Весь такой загадочный Борис Гребенщиков в свое время порадовал поклонников песней «Железнодорожная вода». Все гадали: о чем это забубенил таинственный гуру? И только я точно знаю, что такое железнодорожная вода. Эту воду ежедневно пьет моя собака Нора, когда я выгуливаю ее вдоль чугунного полотна.
Дело в том, что, независимо от того, проложена дорога по насыпи или в выемке, сами рельсы всегда находятся на возвышении. И с обеих сторон дороги всегда, даже в летнюю жару, текут ручейки.

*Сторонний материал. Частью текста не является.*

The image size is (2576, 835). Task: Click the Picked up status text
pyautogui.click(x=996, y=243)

И только зимой собака Нора познает, что есть еще и такие агрегатные состояния, как железнодорожный лед и железнодорожный снег.
А я, став взрослым бородатым злодеем, понял, что есть еще одна железнодорожная вода. Если ехать в купе с незнакомыми людьми вам предстоит более суток, она тут же появляется на столике вместе с огурцами, вареными яйцами и копченой колбасой.

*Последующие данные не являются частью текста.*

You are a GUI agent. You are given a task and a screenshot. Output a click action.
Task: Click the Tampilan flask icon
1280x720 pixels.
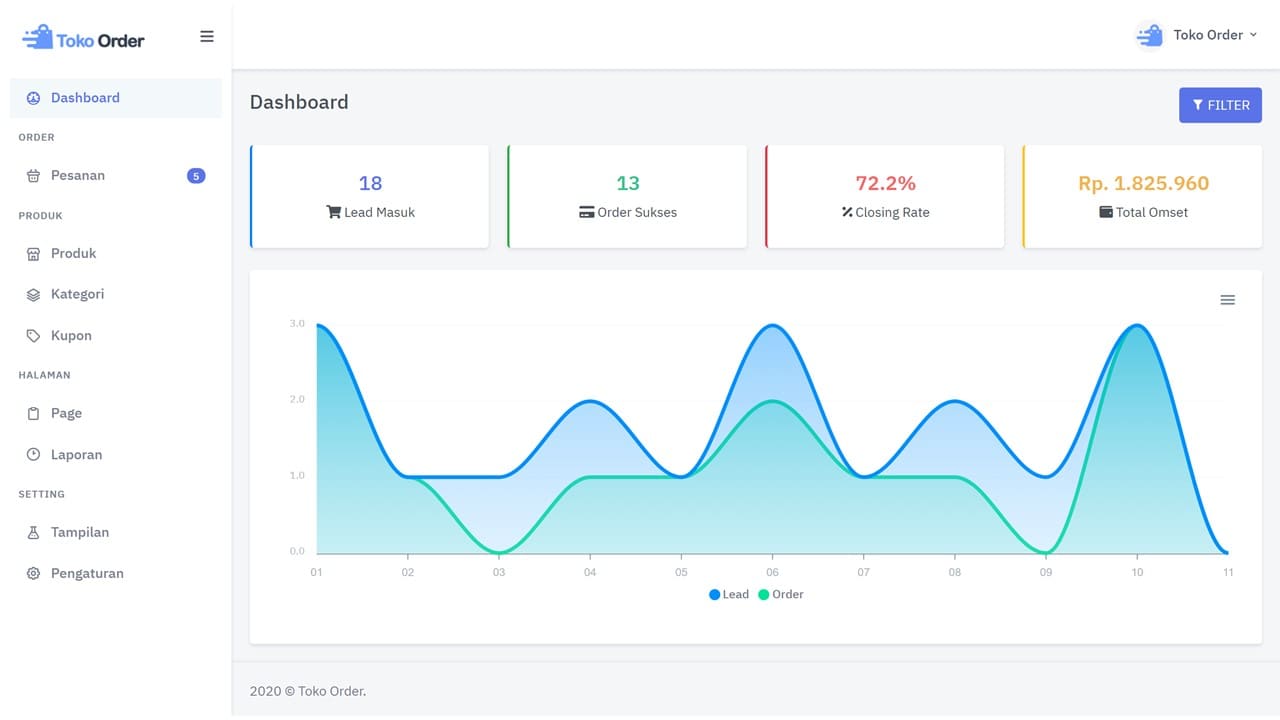(x=33, y=533)
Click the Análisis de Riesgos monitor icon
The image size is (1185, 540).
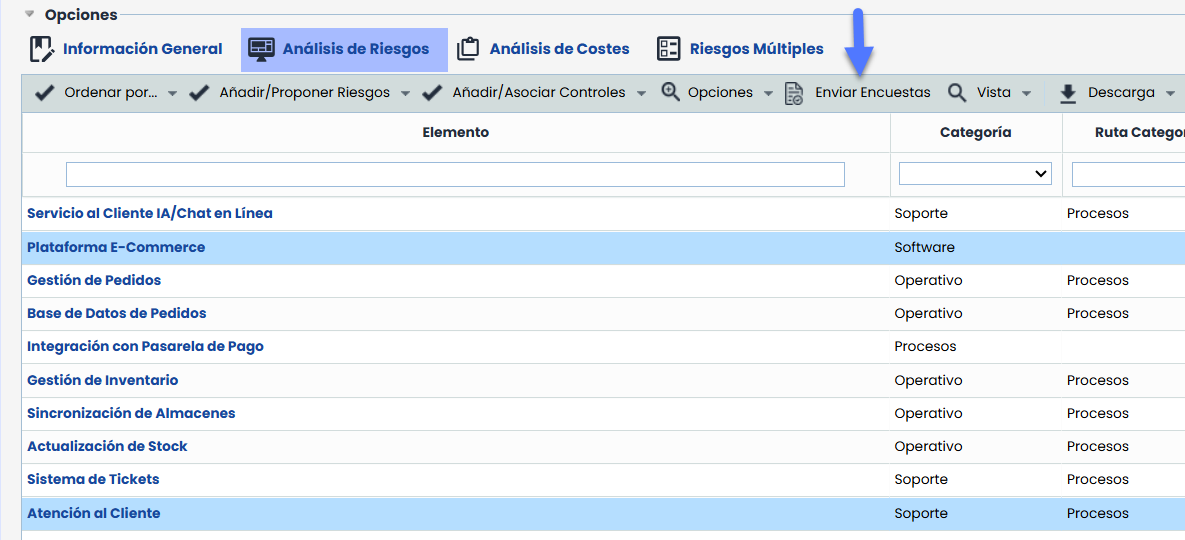pos(262,49)
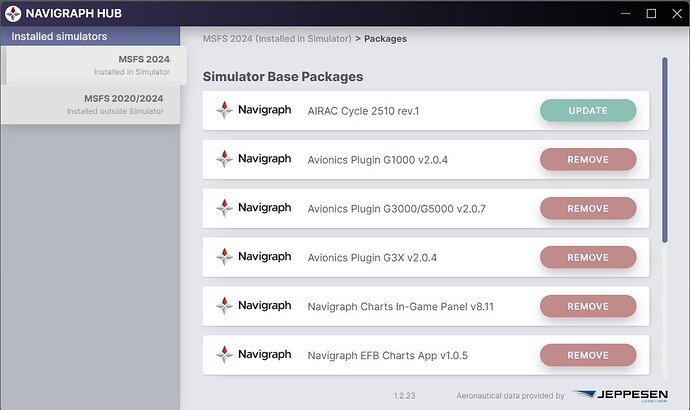Remove Navigraph Charts In-Game Panel v8.11
Screen dimensions: 690x410
coord(588,306)

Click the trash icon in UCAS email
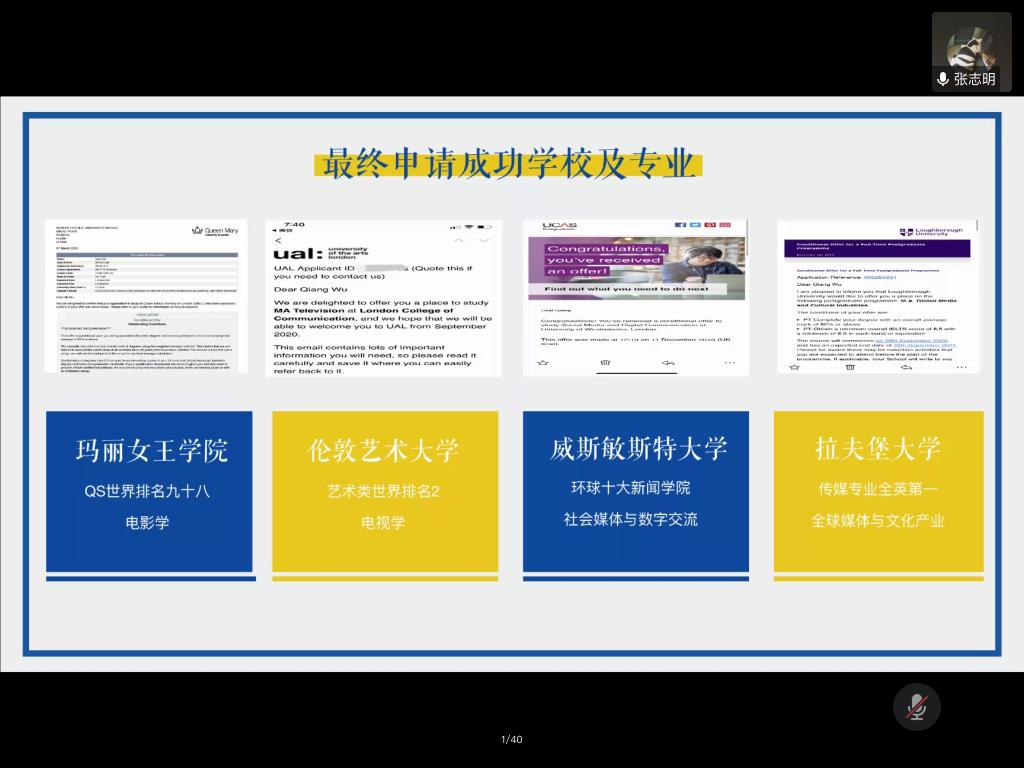click(x=604, y=364)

Я с детства был очарован железной дорогой. Под перестук колес так интересно трепаться ни о чем, играть в карты и даже засыпать. В вагоне я познакомился с массой интересных людей, не считая всех тех историй, что приключились там в компании людей, уже мне знакомых.
Началось все с того, что в первом классе нас куда-то повезли на трамвае. Я до этого жил в деревне и дальше Шуи никуда не выезжал. Так что через пять минут весь вагон уже знал, что я впервые еду в трамвае. Вся детня над этим потешалась, и только один мальчик серьезно объяснял мне: «Вот такие трамваи, Саша, ходят в нашем городе». Сейчас этот мальчик – ректор духовной семинарии.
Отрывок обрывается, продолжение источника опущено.